─── Data extracts ───

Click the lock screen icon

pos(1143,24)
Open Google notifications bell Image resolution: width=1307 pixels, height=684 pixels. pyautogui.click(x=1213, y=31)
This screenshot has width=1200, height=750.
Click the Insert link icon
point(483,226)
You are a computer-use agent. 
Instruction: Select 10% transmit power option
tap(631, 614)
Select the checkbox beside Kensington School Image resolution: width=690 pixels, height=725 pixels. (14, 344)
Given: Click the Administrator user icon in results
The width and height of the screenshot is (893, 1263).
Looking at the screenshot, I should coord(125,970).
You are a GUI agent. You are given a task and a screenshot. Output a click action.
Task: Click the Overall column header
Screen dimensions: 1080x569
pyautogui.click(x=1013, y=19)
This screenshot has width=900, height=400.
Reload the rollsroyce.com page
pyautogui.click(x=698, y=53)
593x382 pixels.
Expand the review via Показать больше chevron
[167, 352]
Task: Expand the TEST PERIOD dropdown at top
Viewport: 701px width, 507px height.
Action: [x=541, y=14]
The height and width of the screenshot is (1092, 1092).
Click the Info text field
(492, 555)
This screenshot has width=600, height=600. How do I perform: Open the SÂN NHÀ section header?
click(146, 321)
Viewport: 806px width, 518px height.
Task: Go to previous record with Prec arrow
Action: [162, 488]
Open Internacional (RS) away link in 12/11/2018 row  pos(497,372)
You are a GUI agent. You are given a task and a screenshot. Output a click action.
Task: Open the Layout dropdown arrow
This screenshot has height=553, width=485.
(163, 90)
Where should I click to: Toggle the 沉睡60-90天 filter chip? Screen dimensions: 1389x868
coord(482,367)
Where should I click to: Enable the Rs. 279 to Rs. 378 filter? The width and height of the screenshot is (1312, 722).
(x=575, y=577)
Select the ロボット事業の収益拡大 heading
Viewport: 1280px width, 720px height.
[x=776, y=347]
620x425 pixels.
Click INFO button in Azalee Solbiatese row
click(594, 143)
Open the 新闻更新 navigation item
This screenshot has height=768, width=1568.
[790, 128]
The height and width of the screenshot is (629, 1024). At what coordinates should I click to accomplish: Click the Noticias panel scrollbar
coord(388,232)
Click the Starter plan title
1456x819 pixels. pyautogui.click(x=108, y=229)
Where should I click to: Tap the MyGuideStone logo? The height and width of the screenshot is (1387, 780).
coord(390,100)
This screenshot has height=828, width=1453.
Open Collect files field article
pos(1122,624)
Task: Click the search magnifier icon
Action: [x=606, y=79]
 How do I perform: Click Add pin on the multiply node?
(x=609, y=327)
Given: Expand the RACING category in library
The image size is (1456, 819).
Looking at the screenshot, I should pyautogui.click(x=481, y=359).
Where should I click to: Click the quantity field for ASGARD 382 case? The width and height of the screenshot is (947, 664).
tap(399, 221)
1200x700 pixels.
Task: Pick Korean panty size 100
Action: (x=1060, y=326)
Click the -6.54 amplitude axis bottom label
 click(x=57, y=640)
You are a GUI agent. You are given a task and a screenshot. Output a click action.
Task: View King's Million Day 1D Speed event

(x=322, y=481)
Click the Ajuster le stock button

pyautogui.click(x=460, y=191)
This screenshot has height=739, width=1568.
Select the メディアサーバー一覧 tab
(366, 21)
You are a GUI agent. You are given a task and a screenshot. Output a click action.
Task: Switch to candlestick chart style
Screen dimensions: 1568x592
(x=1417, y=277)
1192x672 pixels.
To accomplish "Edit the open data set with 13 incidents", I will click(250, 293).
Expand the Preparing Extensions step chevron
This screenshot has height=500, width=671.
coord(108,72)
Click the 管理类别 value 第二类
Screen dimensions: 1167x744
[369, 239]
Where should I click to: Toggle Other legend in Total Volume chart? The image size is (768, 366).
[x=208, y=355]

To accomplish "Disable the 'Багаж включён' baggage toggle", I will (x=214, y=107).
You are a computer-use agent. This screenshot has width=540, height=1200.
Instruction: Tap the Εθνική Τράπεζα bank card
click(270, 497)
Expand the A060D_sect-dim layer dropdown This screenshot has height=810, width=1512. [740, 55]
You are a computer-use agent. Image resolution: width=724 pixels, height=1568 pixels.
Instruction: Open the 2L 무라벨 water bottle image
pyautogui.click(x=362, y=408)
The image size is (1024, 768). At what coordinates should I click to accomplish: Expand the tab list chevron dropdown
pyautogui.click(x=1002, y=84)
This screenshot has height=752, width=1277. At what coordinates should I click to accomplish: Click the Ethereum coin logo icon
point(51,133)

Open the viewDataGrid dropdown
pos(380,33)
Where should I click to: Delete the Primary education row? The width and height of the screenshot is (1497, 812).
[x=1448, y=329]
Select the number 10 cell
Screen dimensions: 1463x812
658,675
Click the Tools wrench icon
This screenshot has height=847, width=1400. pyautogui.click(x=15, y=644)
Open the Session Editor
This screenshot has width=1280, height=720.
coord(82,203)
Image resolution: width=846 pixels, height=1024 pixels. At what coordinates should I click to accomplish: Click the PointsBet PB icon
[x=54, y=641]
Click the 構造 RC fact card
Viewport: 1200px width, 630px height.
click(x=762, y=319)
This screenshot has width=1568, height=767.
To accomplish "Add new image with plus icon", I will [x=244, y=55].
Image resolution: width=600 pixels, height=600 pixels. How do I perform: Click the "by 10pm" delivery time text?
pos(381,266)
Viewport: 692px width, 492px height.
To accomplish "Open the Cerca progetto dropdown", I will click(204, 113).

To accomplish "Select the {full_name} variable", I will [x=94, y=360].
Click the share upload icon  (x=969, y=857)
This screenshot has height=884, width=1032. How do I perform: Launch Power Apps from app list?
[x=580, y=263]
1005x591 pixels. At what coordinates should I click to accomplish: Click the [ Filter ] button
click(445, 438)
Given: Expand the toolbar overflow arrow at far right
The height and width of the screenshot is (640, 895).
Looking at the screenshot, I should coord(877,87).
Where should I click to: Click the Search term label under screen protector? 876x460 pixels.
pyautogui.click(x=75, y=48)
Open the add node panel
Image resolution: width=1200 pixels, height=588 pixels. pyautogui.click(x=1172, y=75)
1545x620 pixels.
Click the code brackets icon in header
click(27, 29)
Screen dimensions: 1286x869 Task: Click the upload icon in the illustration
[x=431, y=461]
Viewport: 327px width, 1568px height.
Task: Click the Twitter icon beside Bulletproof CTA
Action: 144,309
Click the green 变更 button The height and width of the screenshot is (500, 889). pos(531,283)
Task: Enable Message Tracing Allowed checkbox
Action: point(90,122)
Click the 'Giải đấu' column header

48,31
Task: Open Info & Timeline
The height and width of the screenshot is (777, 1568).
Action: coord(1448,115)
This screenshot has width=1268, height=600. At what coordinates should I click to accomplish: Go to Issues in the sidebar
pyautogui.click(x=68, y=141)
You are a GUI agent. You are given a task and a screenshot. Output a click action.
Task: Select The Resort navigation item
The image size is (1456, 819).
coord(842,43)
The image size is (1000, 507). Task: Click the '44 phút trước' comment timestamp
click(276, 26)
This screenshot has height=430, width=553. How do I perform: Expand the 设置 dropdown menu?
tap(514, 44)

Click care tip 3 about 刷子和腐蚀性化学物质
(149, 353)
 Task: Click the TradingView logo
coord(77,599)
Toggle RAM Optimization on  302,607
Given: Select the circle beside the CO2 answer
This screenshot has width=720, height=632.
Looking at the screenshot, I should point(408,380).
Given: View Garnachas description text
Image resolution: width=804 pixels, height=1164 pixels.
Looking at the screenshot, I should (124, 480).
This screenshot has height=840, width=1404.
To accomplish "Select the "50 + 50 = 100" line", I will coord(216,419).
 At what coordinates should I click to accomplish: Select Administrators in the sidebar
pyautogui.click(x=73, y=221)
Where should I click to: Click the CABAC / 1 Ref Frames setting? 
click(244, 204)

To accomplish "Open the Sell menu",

───

What is asked for is an exact copy of the lines above from the one containing "Task: Select The Resort navigation item" through the one containing "Given: View Garnachas description text", and only those.

Task: Select The Resort navigation item
The image size is (1456, 819).
coord(842,43)
The image size is (1000, 507). Task: Click the '44 phút trước' comment timestamp
click(276, 26)
This screenshot has height=430, width=553. How do I perform: Expand the 设置 dropdown menu?
tap(514, 44)

Click care tip 3 about 刷子和腐蚀性化学物质
(149, 353)
 Task: Click the TradingView logo
coord(77,599)
Toggle RAM Optimization on  302,607
Given: Select the circle beside the CO2 answer
This screenshot has width=720, height=632.
Looking at the screenshot, I should point(408,380).
Given: View Garnachas description text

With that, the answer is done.